◆ **Document text**
☆ ☆ ☆ ☆ ☆

As opposed to the mechanisms we described earlier, 6to4 is more of a client-side mechanism. It's designed to allow IPv6-capable hosts, such as your URA clients, to communicate with your URA server over the Internet, significant parts of which are still only IPv4 capable.
For 6to4 to work, the operating system assigns itself an IPv6 address which is based on its IPv4 address. Then, when the computer needs to communicate with another IPv6 host, such as your URA server, the 6to4 component embeds the IPv6 packets in the payload portion of an IPv4 packet with protocol type 41. These IPv4 packets are then sent to the IPv4 address of the URA server, which extracts the IPv6 packet back, and passes it along to the IPv6 stack.
One challenge with 6to4 is the fact that protocol 41 is blocked by default on many networks. If either the client's ISP or the ISP that your corporate network uses blocks this protocol, 6to4 communications won't work. Another potential pain in the neck is that 6to4 cannot work behind a NAT network, because a 6to4 address is generated only when the client has a public IPv4 address (as opposed to ones that are behind a router and have a NAT address). Since home routers, which perform NAT translation, are very common these days, this effectively blocks the 6to4 mechanism. Thankfully, there are additional mechanisms like IP-HTTPS and Teredo, which we'll discuss in the next sections.

☆ ☆ ☆ ☆ ☆

◆ **Data extract**
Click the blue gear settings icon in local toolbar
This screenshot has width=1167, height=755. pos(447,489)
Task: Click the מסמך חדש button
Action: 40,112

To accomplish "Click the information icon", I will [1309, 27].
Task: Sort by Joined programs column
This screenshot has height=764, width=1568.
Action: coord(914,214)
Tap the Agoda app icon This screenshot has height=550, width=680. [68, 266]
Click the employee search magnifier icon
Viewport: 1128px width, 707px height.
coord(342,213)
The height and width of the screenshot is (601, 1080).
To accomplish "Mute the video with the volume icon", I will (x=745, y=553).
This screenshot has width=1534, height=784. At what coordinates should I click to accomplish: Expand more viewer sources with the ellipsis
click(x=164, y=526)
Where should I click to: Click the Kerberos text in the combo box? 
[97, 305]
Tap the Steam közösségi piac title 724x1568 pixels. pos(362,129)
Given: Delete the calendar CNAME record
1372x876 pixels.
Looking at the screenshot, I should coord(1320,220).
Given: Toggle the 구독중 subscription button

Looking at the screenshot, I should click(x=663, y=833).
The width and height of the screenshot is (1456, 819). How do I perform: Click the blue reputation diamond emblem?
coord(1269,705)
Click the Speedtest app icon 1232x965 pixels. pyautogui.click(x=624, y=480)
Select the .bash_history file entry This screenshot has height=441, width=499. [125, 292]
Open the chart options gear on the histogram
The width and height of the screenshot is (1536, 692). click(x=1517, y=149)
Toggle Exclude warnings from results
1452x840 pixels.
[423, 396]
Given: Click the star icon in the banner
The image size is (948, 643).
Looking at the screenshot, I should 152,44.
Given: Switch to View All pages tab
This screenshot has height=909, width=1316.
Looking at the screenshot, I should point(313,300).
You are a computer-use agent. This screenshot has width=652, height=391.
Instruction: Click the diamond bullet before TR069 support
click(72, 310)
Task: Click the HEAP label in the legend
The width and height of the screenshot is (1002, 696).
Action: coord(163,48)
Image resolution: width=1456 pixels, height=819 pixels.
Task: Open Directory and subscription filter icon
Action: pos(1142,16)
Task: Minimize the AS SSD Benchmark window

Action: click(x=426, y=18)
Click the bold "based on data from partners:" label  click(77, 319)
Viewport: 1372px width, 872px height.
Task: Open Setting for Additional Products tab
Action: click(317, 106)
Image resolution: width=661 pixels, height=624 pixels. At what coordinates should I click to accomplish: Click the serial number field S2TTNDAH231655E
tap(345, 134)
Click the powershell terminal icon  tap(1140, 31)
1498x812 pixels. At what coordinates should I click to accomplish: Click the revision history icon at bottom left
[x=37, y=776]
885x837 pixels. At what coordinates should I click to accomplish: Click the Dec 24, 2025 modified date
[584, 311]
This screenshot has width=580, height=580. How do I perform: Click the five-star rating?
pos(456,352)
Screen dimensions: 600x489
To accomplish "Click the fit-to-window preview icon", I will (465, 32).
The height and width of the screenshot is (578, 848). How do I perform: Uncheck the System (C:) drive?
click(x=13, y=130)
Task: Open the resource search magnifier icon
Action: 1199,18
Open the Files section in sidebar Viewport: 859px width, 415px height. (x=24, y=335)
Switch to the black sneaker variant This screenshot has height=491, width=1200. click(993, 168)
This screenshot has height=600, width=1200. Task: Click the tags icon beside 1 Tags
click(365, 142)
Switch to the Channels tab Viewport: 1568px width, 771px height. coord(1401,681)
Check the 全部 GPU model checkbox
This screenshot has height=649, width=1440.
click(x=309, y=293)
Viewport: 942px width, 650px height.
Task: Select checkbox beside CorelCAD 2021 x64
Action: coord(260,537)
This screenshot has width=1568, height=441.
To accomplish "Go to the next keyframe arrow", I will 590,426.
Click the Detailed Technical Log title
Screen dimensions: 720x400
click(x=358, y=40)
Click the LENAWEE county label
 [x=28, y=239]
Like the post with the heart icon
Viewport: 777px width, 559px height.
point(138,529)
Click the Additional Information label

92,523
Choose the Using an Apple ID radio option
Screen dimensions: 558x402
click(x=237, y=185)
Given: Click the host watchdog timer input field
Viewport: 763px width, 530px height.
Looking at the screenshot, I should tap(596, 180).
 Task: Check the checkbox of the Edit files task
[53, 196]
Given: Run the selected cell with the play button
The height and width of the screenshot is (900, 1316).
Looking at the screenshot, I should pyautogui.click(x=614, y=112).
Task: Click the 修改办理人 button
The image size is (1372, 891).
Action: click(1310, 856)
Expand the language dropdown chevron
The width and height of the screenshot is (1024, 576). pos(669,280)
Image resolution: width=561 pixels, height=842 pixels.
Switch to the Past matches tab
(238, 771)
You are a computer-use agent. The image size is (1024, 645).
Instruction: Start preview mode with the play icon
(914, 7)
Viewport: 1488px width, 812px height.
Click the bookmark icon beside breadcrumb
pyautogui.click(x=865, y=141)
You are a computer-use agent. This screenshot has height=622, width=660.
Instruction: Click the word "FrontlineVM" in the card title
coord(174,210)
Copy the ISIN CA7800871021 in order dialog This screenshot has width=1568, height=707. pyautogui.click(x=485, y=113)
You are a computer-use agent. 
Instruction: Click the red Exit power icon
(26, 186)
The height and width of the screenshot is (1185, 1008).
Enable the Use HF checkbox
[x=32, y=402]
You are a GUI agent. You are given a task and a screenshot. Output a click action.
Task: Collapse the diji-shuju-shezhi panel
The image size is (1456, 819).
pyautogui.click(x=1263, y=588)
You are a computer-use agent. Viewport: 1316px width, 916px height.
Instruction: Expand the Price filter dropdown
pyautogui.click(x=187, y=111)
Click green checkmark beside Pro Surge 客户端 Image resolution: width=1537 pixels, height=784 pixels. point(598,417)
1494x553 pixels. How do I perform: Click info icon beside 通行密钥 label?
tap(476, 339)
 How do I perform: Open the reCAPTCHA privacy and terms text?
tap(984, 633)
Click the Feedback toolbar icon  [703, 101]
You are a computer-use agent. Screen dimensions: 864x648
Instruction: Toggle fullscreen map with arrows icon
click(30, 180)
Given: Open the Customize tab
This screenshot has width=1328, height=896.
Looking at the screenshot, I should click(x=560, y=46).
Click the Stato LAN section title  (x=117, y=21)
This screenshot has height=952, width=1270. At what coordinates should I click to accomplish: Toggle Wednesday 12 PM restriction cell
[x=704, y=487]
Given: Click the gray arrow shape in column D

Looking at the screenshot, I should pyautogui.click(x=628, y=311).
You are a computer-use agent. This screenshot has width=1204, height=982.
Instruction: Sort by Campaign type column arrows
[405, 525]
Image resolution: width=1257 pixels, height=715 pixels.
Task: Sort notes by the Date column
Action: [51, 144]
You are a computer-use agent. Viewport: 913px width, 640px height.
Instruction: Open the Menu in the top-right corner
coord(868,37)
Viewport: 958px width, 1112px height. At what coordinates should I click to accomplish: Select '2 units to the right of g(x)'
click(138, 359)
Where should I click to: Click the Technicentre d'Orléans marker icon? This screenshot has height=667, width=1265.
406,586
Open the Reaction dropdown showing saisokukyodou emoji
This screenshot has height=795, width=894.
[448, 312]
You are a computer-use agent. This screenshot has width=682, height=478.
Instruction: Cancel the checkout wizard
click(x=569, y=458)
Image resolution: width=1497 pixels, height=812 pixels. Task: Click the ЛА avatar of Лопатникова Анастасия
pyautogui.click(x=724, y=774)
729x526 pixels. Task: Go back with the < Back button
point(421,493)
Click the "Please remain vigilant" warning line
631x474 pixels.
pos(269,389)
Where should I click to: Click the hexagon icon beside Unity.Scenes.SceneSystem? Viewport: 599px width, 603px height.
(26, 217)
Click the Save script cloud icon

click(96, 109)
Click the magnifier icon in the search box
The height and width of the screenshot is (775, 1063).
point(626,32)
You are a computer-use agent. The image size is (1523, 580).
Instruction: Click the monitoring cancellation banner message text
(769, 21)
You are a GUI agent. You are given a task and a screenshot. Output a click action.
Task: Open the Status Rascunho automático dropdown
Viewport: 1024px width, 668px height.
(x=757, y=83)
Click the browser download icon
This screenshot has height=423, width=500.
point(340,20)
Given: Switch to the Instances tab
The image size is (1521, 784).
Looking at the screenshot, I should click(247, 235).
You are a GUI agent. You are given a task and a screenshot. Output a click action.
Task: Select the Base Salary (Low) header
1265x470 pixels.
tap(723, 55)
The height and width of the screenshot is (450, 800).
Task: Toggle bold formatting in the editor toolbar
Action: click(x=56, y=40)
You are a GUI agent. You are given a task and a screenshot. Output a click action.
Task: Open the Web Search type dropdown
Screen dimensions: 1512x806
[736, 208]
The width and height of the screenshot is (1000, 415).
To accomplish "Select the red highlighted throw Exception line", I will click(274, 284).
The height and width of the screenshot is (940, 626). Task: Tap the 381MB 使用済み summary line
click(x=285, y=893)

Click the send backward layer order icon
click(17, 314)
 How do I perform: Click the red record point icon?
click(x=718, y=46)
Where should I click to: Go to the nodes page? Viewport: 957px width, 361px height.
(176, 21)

☆ ☆ ☆ ☆ ☆

◆ **Work instructions**
**1.** Using the 6to4 passage, answer each question:
(a) What protocol type marks the IPv4 packets that carry embedded IPv6 packets?
(b) What is the self-assigned IPv6 address based on?
(c) Which two additional mechanisms are named for discussion in the next sections?
**2.** In the entries, start at the line containing "Task: Check the" and stop after the line containing "should pyautogui.click(x=614, y=112).". Recast those lines as a numbered list, omitting any blank lines.

◆ **Results**
**1.**
(a) Protocol type 41.
(b) The computer's IPv4 address.
(c) IP-HTTPS and Teredo.

**2.**
1.  Task: Check the checkbox of the Edit files task
2. [53, 196]
3. Given: Run the selected cell with the play button
4. The height and width of the screenshot is (900, 1316).
5. Looking at the screenshot, I should pyautogui.click(x=614, y=112).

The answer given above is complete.